Pioneering New Way To Fund Historic Churches Saves More Than 50 Centuries of History and Keeps Vital Community Services Open

With increasing numbers of churches facing closure, a heritage hero has helped raise £1 million to pay for urgent repairs at 18 historic churches across the UK. Is this a new way that churches across the UK could be funded to stop them falling into disrepair?  

The 18 ‘Last Chance Churches’ all had one thing in common: they were in desperate need of funding to keep their buildings open and serving local people.  

The £1 million was made possible thanks to a £500,000 donation from a private donor to the National Churches Trust, the UK’s leading independent charity helping churches, chapels and meeting houses remain open and in use. 

This incredible gift led to an outpouring of wider support – with more than a thousand ordinary people, businesses and trusts matching this donation and raising more than £1 million for struggling churches. 

Leaking and storm damaged roofs can now be repaired, towers saved from crumbling, precious stained-glass windows preserved and modern facilities, such as accessible toilets, can be added to ensure the churches are able to continue to serve local people. 

Claire Walker, Chief Executive of the National Churches Trust, said: 

Churches are the beating hearts of communities. It is estimated they provide £55 billion a year in social good. If a church is not weatherproof and watertight, there is only so much they can do. Making vital repairs to these 18 iconic churches means that they will be able to stay open and in use for the benefit of local people. Food banks, warm spaces, community cafes and other vital services that are a lifeline for the community will now be kept open.

All of these churches have communities that depend on them and were desperate to stay open. One of the churches we’ve helped – the oldest Catholic Church in the Valleys – has had to close 25 per cent of its church and can no longer run a warm space due to the failing roof.  This money is making a tangible difference to local communities right across the UK. Every church that is kept open keeps a community alive.

This campaign provides proof that the public think that the UK’s historic churches, the services they provide, and their heritage are worth investing in.

Churches kept open 

Fr Andrew Teather, Vicar of St Stephen on the Cliff church in Blackpool, located in one of the most deprived areas of the UK, which received funding for urgent roof repairs, said: 

St Stephen’s is the only public building in the area, so it is of great community value to the residents and those who come seeking work in the summer season. In a town of great material poverty, we provide many services which otherwise would not be available. It is worth stating that if we did not complete this work, we would soon be unable to use the buildings, so severe was the damage. Thank you to the National Churches Trust for helping us to repair, grow and flourish for our community, both as we are now and as we will be in the future.

Read more from the churches about how this funding has helped keep their church open.
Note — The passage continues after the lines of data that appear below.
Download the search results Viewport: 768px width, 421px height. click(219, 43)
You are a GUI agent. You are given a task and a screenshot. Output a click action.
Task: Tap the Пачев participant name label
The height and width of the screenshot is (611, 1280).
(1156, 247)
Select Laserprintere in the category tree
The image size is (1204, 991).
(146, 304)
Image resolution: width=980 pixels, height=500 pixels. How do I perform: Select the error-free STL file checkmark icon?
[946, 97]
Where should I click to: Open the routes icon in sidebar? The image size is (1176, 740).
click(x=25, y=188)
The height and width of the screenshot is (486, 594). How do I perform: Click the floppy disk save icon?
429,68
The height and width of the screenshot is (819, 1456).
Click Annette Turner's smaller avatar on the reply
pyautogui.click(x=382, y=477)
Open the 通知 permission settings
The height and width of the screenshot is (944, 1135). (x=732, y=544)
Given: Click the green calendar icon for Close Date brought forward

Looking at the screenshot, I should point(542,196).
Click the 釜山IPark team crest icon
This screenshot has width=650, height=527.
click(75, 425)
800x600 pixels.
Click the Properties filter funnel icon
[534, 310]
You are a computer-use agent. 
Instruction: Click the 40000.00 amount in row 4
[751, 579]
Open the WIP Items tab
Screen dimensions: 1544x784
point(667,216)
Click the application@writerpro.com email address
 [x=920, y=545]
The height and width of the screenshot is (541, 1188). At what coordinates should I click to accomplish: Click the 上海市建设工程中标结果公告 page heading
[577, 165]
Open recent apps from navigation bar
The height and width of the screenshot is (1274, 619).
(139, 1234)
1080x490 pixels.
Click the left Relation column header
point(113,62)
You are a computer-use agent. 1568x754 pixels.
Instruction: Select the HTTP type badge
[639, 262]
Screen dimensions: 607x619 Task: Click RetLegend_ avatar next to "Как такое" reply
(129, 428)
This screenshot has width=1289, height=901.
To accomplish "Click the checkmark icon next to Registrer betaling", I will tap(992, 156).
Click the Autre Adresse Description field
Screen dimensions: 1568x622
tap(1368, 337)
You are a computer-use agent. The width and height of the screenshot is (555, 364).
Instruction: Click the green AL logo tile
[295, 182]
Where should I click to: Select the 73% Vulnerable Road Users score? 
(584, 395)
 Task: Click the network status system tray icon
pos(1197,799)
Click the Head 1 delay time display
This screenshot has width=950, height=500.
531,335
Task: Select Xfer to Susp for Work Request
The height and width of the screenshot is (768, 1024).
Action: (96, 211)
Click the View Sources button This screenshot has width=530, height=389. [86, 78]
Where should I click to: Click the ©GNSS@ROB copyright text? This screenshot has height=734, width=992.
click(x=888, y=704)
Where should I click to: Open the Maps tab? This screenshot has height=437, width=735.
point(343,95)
Pioneering a new way that churches could be funded 

The UK has some of the most historic and beautiful churches, chapels and meeting houses to be found anywhere in the world. But more will close, ripping away vital community services, and destroying local heritage, if urgent action is not taken to fund repairs: 

  • In England, there are now 900 places of worship on Historic England’s Heritage at Risk Register – with 53 more added in 2023.  
  • In Wales, 25 per cent of historic churches and chapels have closed in the last decade. 
  • The Church of Scotland is actively planning to close as many as 40 per cent of its churches. 

Private philanthropy has an increasingly important role to play in helping to keep historic churches open and in good repair. Thanks to the generosity and imagination of a dedicated supporter of church heritage, we are delighted to pioneer how this can be successfully done through our match-funded ‘Last Chance Churches’ appeal. 

There is an opportunity to generate more private donations through tax relief or other financial incentives. In France, President Macron recently launched a plan to provide €200 million for repairs to historic churches over four years, with new tax incentives that effectively quadruple the value of private giving.  

In the UK, ways to increase private giving to church buildings could include a state matched funding scheme, with the value of donations doubled. 

Sir Philip Rutnam, Chair of the National Churches Trust, said: 

The UK’s churches include nearly half our most important historic buildings. At present the burden of caring for this heritage falls almost entirely on local people – the same people who run an astonishing array of community services.  

This is not sustainable, and it is clear that the future of thousands of buildings will be at risk unless we move quickly to a new approach. Our campaign has shown the potential for match funding and philanthropy to play their part in responding to the growing crisis.  

The next UK Government urgently needs to act and set up a matched funding scheme that galvanises different sources of funding and secures these incredible buildings for the future.